En la obra de Bishop hay algo de celebración del viaje y los enigmas ocultos en ese desplazamiento hacia lo grandioso y lo minúsculo. La mención de lugares y maravillas como los bosques de Nueva Escocia en El Alce, o el Iceberg imaginario de su primer libro, Norte & Sur de 1946.

Valiéndome de Google Earth, busqué la carretera nocturna por donde pasó el autobús que transita este poema; además de cada pueblo mencionado con sus casas de madera y su altillo, y unas ventanas dobles para encerrar el calor en tiempos invernales o contemplar las rosas que incrusta el hielo en pulidas y vidriosas superficies. Me preguntaba, a vuelo de halcón, si habrían lobos y osos pardos en los interminables bosques de pinos y abedules que bordean aquel sendero de asfalto, además de Alces: que deben ser sombras muy pesadas. Un Alce es un cuadrúpedo monumental, porque de otra manera sólo lograríamos ver en invierno su cornamenta sobresaliendo graciosamente de la nieve profunda.

El poeta Joan Margarit en un estudio que precede la obra de Elizabeth Bishop preparada por la editorial Igitur, con la traducción del mismo Margarit y D. Sam Abrams; en ese estudio suyo Margarit hace una afirmación por demás sugestiva, y dice que Bishop alcanza a superar la soledad, el sentimiento de marginación, a través de la Geografía, para ella más relevante que la Historia. Y agrega posteriormente: Bishop busca el orden que hay detrás del aparente desorden, y no es extraño que consiga sus mejores poemas a través de una exactitud y una armonía que debe más a la obra de Darwin que a la de poeta alguno. Dicho interés por lo geográfico ciertamente atraviesa su obra, incluso dando nombre a su último libro: Geografía III de 1976.

===

■ **Tareas pendientes**
A) Según el texto sobre Elizabeth Bishop, ¿cómo se titula su último libro y en qué año apareció?
B) Reproduce del texto sobre Elizabeth Bishop todo lo que va desde "En la obra de" hasta "Sur de 1946.".
El material que viene a continuación no guarda relación con el texto de lectura.

■ **Líneas de datos**
===

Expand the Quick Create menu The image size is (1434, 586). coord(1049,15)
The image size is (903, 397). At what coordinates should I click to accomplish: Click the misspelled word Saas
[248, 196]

===

■ **Soluciones**
A) Geografía III, de 1976.

B)
En la obra de Bishop hay algo de celebración del viaje y los enigmas ocultos en ese desplazamiento hacia lo grandioso y lo minúsculo. La mención de lugares y maravillas como los bosques de Nueva Escocia en El Alce, o el Iceberg imaginario de su primer libro, Norte & Sur de 1946.